## TASK REQUIREMENTS
Below are entries with pictures among them; reproduce exactly, and only, the lines from the one containing "The image size" down to the one containing "Open the filter icon in report header", without the pictures.

## DATASET ENTRIES
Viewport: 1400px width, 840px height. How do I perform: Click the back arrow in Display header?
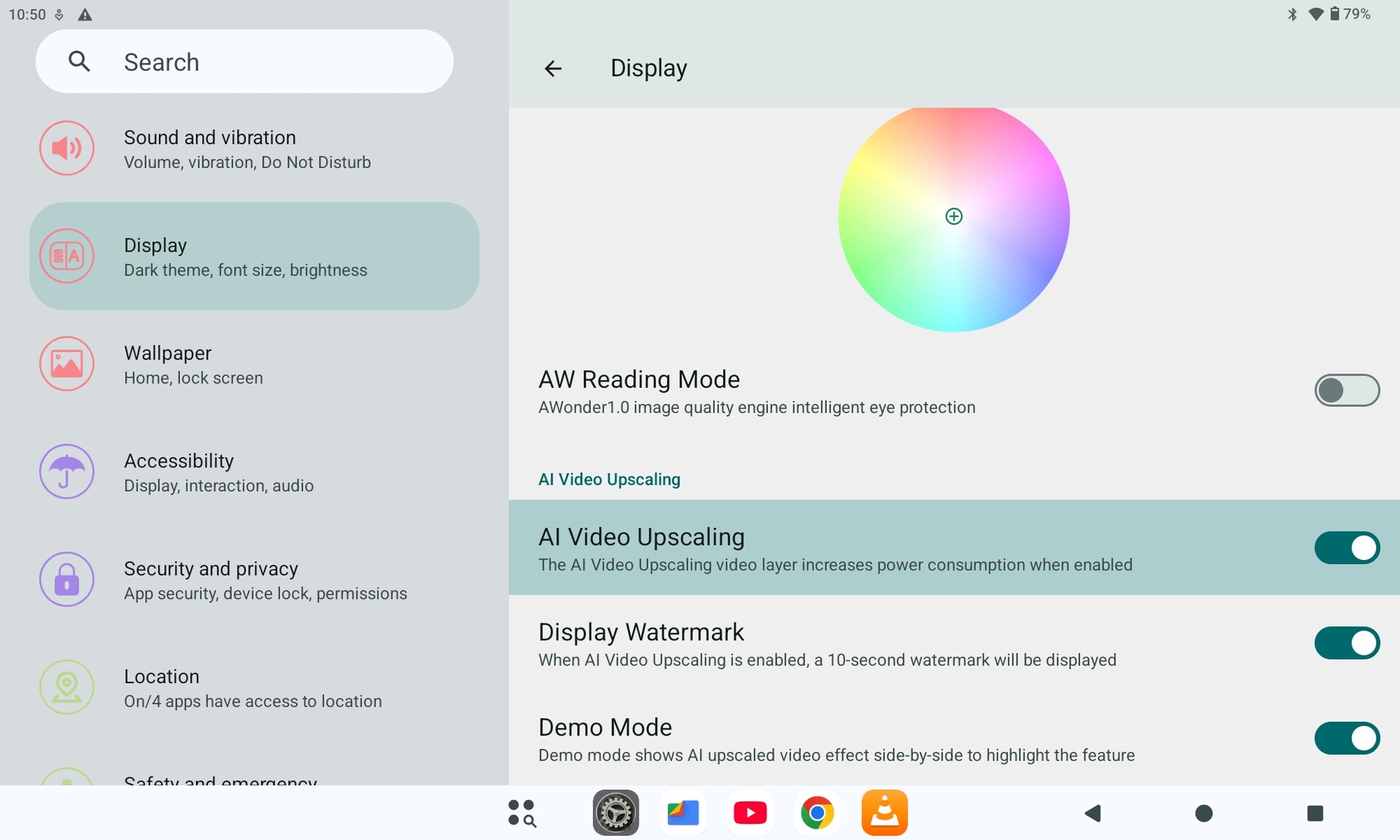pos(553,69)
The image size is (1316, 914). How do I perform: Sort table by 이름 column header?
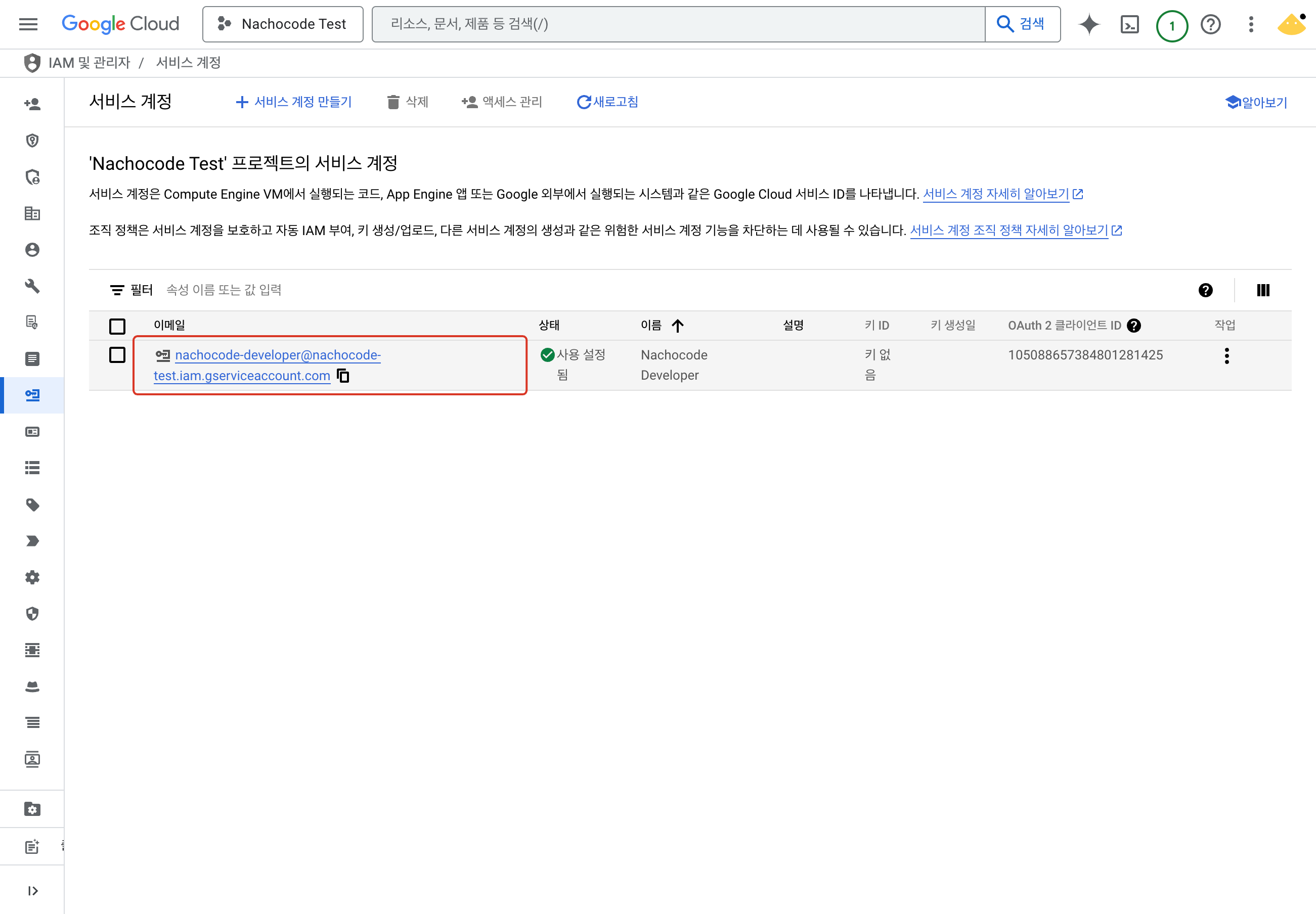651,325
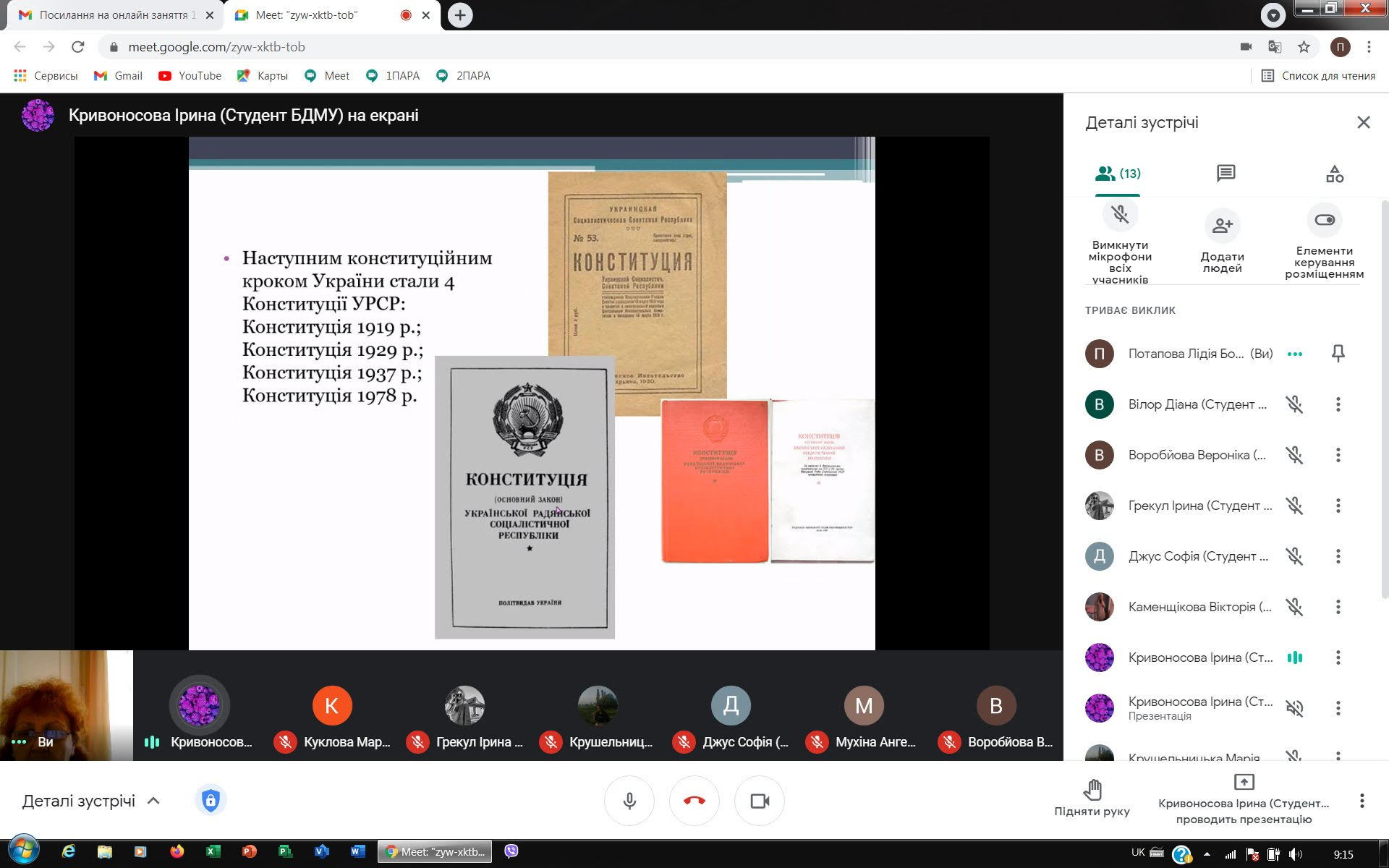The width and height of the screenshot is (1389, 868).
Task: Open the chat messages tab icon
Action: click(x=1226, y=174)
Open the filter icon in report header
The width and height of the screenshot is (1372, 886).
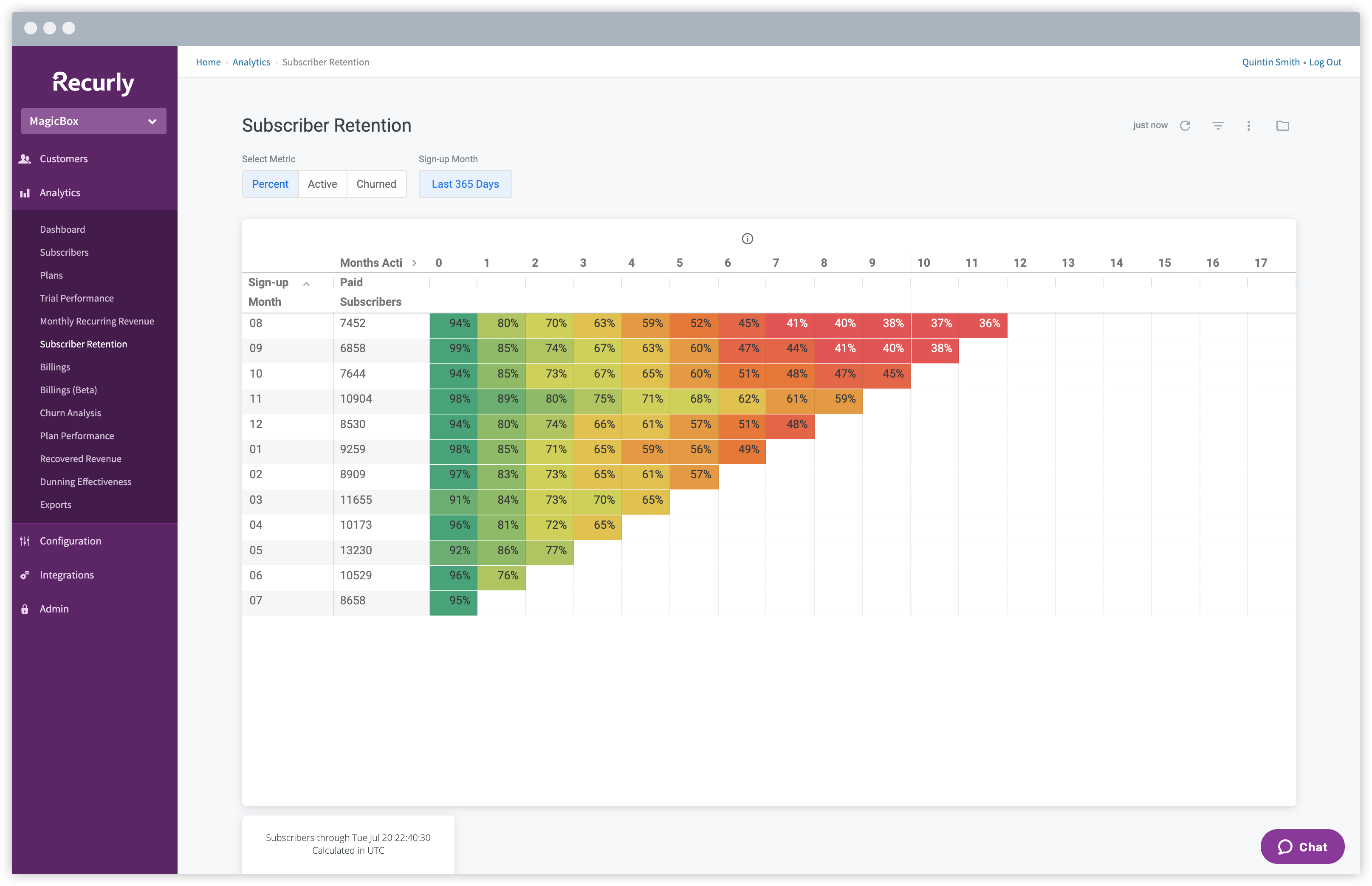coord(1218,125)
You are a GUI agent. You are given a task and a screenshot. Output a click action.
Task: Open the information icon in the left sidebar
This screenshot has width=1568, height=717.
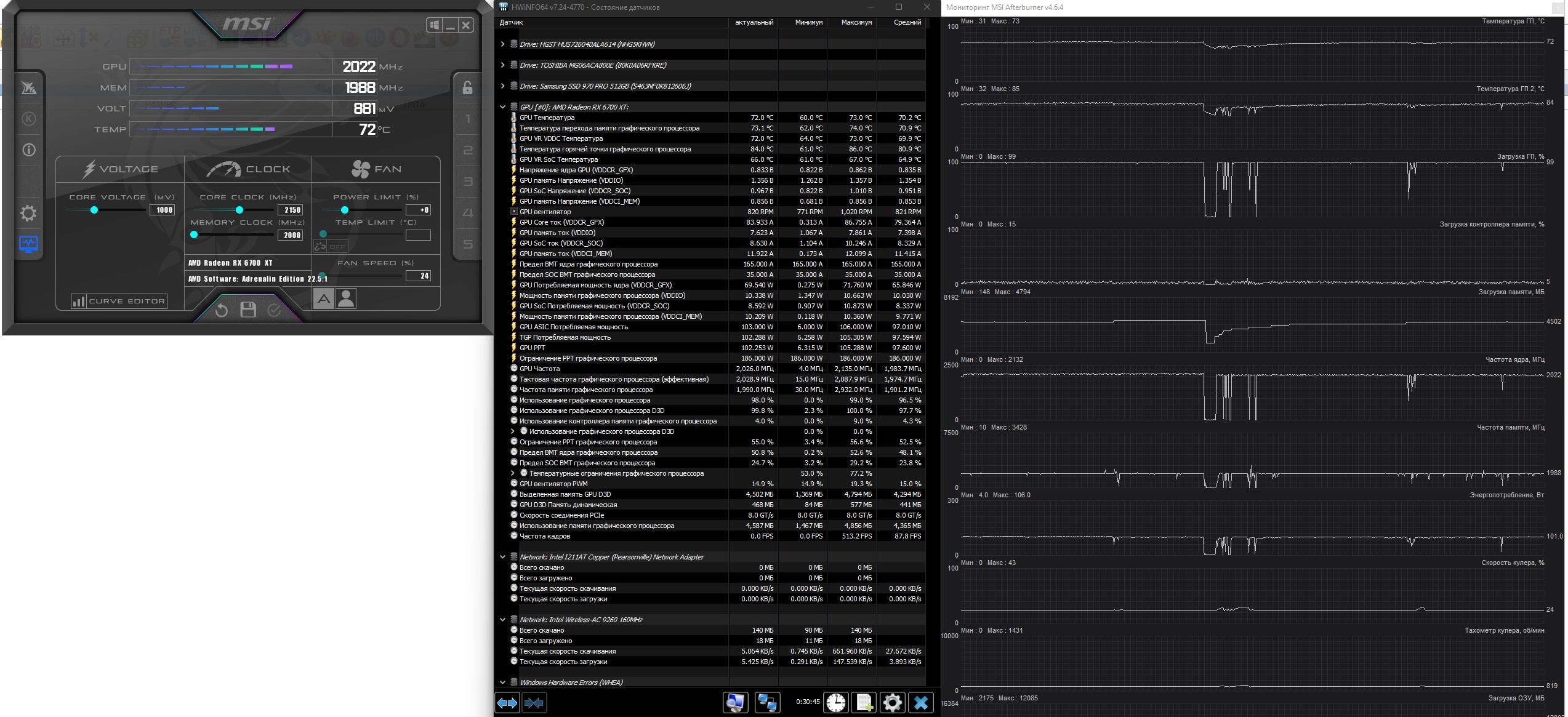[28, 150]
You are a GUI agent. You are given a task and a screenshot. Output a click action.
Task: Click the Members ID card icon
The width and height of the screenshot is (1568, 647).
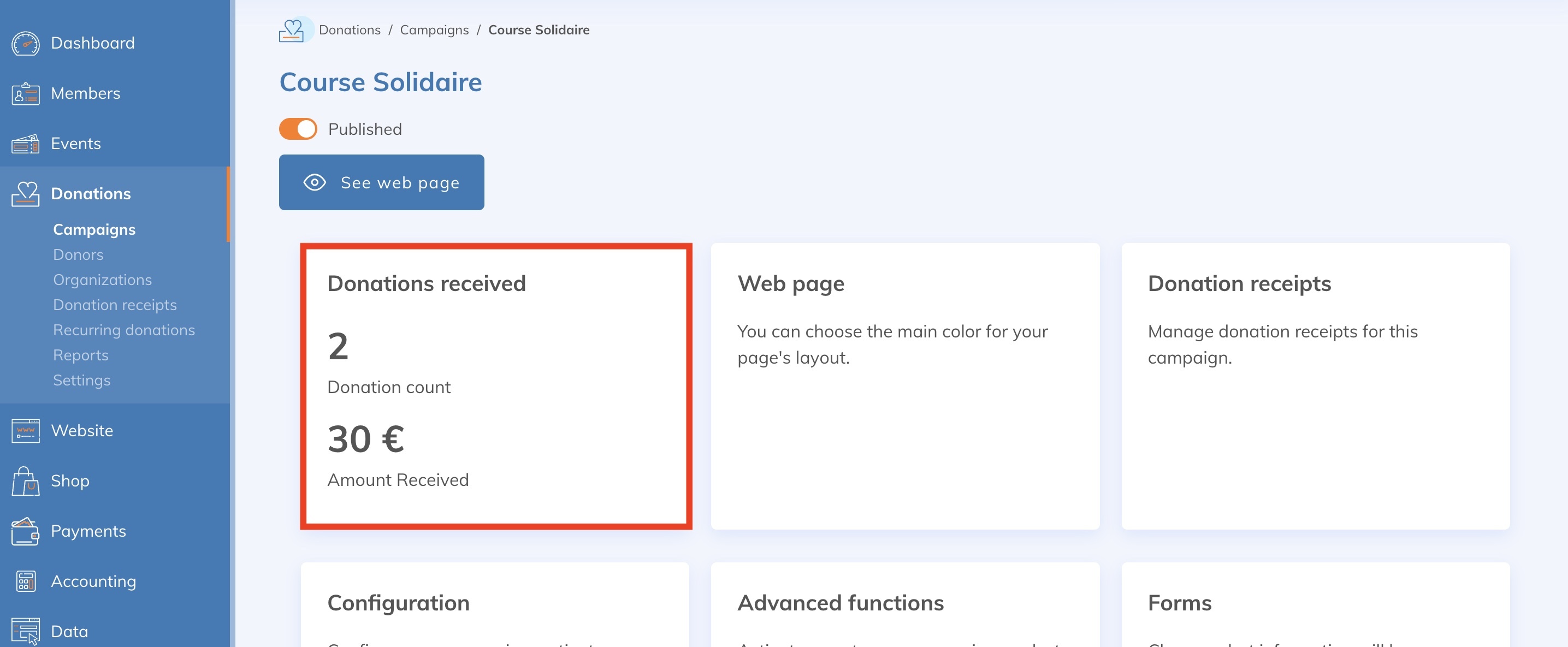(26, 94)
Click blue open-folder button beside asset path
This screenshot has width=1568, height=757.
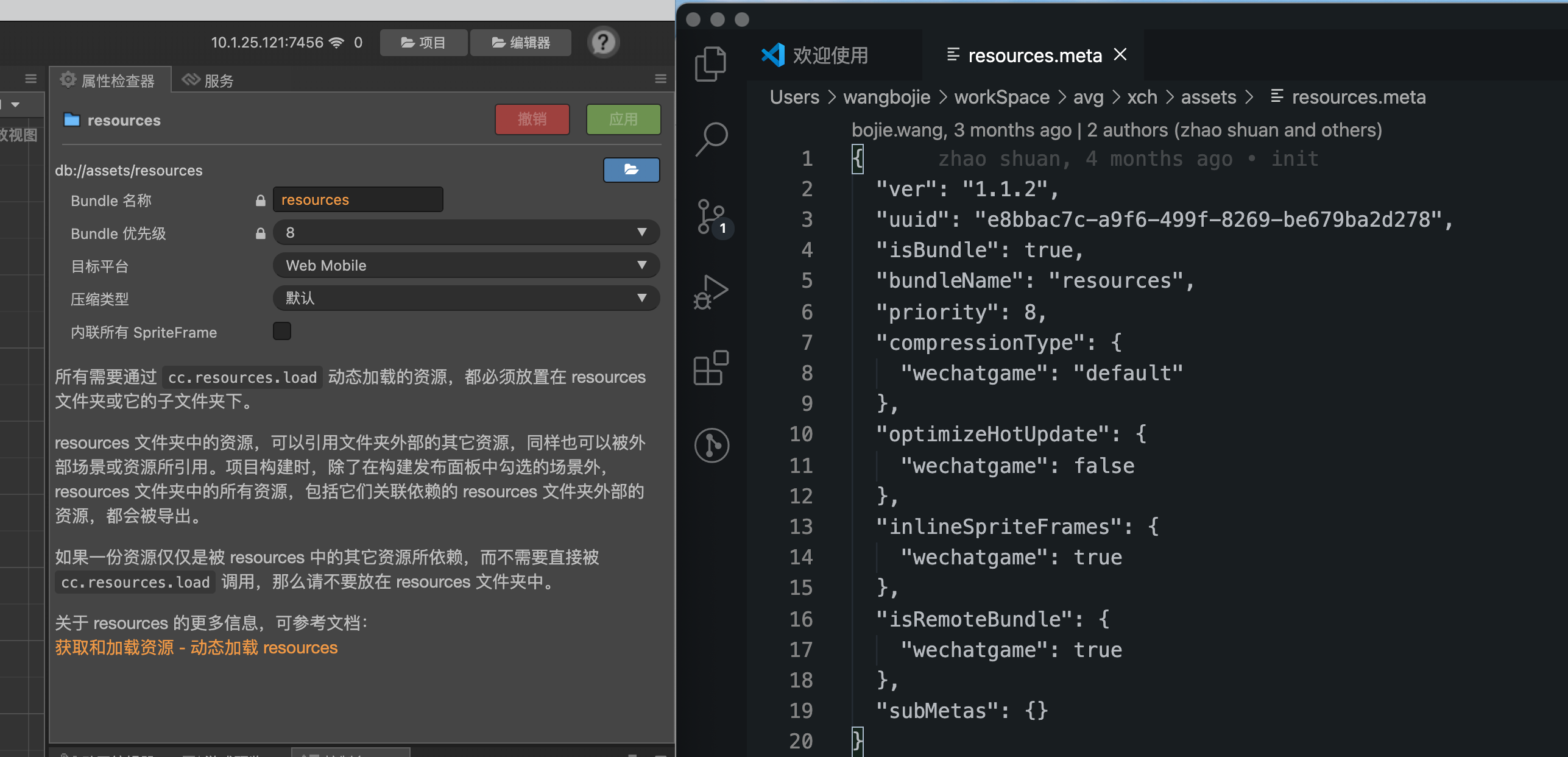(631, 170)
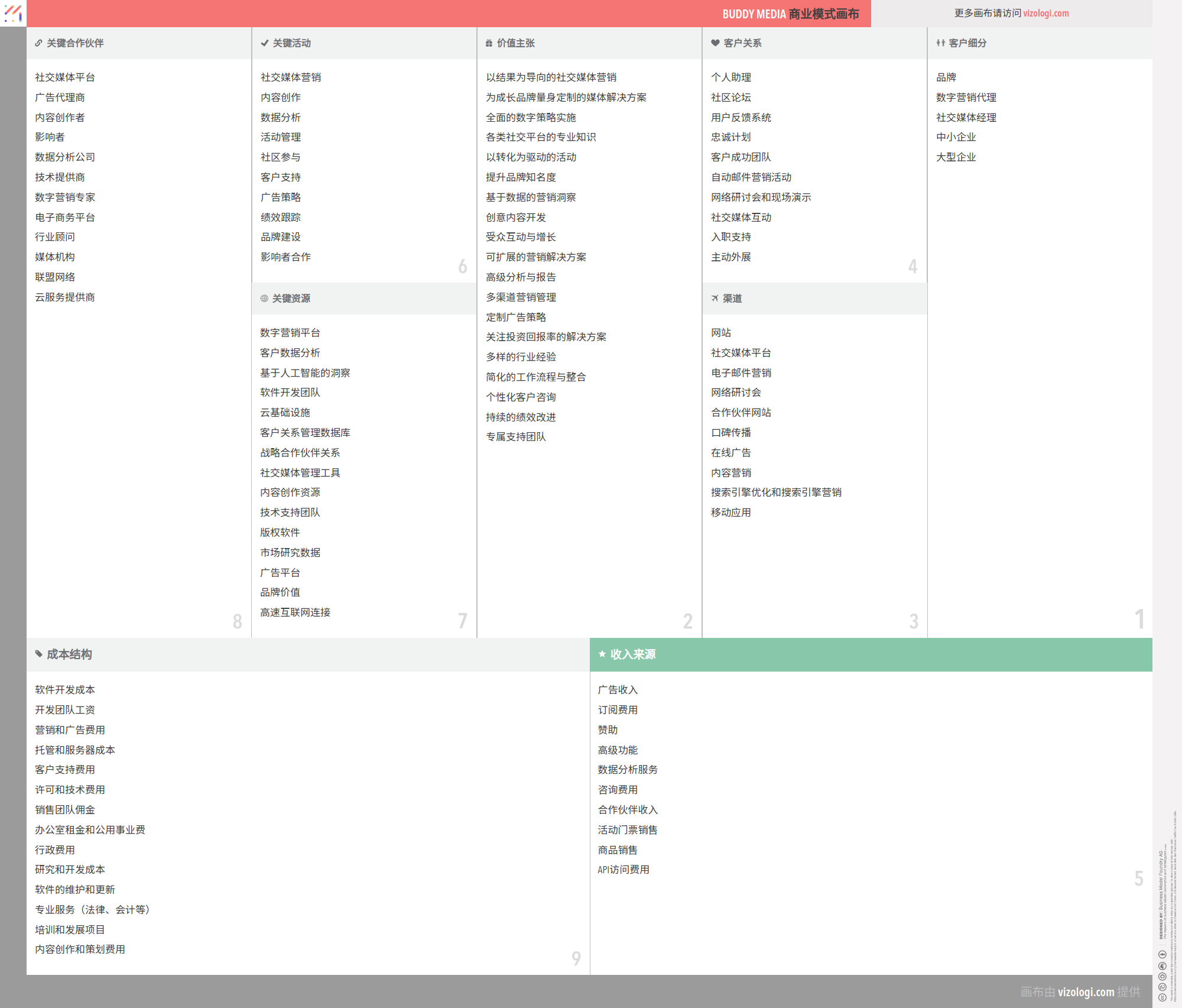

## EXPECTED ANSWER
The image size is (1316, 914). How do I perform: Sort table by 이름 column header?
651,325
The width and height of the screenshot is (1389, 868).
Task: Open the chat messages tab icon
Action: click(x=1226, y=174)
Open the filter icon in report header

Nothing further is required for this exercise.